◆ Document:
In our final analysis, we return to the vote intention question to see whether partisans experiencing social cross-pressures say they will vote for the party with which they identify or for the candidate they say would make the best impression on others. Recall, our cross-pressured partisans are individuals whose party identification is different than the party of the candidate they say would make the best impression on others (this applies to both ways of assessing cross-pressures above). As a result, their vote intention must be inconsistent with either their partisanship or the pressure they feel. Which way they go says a lot about potential bias. Cross-pressured partisans that intend to vote for the candidate from the party with which they identify are unlikely to cause bias. They are unlikely to cause bias because their vote intentions reveal a plan to vote for a candidate other than the one they feel pressure to say they support. On the other hand, cross-pressured partisans that intend to vote for the candidate they say would make the best impression on others are in a position to bias the poll because they might revert to the candidate from the party with which they identify in the privacy of the voting booth. Because voting decisions are private, we will never know for certain which route these individuals take. But, just as physicists study potential energy (e.g., a boulder sitting at the top of a steep mountain), our final analysis sheds light on how much potential bias exists.

◆ Recorded data:
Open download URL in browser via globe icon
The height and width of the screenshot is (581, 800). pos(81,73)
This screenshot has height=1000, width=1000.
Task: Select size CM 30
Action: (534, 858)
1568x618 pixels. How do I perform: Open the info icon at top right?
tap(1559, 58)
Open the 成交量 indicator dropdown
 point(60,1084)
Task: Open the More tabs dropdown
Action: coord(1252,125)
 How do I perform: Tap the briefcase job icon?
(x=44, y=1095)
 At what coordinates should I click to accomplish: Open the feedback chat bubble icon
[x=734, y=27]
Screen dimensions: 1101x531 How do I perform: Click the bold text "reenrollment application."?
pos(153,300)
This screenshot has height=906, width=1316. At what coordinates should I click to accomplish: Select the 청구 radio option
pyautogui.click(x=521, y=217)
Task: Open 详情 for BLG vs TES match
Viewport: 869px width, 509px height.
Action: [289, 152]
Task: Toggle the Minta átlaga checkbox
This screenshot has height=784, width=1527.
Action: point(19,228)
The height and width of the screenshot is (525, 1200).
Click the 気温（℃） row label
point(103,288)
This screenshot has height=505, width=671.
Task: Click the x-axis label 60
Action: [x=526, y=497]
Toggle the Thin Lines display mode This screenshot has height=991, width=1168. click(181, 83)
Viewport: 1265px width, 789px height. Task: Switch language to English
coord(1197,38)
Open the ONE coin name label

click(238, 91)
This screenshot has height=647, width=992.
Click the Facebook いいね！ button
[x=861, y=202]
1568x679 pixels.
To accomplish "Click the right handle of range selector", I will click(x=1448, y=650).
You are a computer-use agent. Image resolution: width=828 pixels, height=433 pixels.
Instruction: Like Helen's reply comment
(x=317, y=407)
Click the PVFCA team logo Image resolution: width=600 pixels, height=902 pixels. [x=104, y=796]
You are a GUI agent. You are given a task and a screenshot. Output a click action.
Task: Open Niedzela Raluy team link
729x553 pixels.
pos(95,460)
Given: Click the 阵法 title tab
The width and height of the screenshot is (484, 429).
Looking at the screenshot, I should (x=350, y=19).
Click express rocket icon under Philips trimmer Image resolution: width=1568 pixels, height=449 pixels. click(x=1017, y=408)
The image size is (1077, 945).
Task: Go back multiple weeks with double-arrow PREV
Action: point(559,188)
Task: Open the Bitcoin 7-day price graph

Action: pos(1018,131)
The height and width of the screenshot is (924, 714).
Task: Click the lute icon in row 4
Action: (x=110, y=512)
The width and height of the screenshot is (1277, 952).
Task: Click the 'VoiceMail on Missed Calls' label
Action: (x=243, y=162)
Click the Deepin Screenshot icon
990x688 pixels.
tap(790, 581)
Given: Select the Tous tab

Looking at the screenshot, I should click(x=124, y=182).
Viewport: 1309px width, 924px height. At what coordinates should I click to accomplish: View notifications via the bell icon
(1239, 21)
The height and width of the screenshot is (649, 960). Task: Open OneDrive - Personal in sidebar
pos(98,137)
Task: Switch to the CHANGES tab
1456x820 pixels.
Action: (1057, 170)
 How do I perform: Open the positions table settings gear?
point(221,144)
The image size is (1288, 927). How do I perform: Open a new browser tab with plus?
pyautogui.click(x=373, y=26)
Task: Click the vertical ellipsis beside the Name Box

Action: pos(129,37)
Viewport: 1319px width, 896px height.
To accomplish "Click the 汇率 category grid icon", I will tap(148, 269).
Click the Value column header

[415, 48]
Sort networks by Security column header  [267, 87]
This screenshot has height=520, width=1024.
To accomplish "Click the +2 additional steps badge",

◆ Required task:
In the text on cross-pressured partisans:
(a) Whose party identification differs from the party of the candidate they say would make the best impression on others?
(b) Why are cross-pressured partisans who intend to vote for their own party's candidate unlikely to cause bias?
(c) What example is given of potential energy?
Answer from the text alone.

◆ Solution:
(a) Cross-pressured partisans.
(b) Their vote intentions show a plan to vote for a candidate other than the one they feel pressure to say they support.
(c) A boulder sitting at the top of a steep mountain.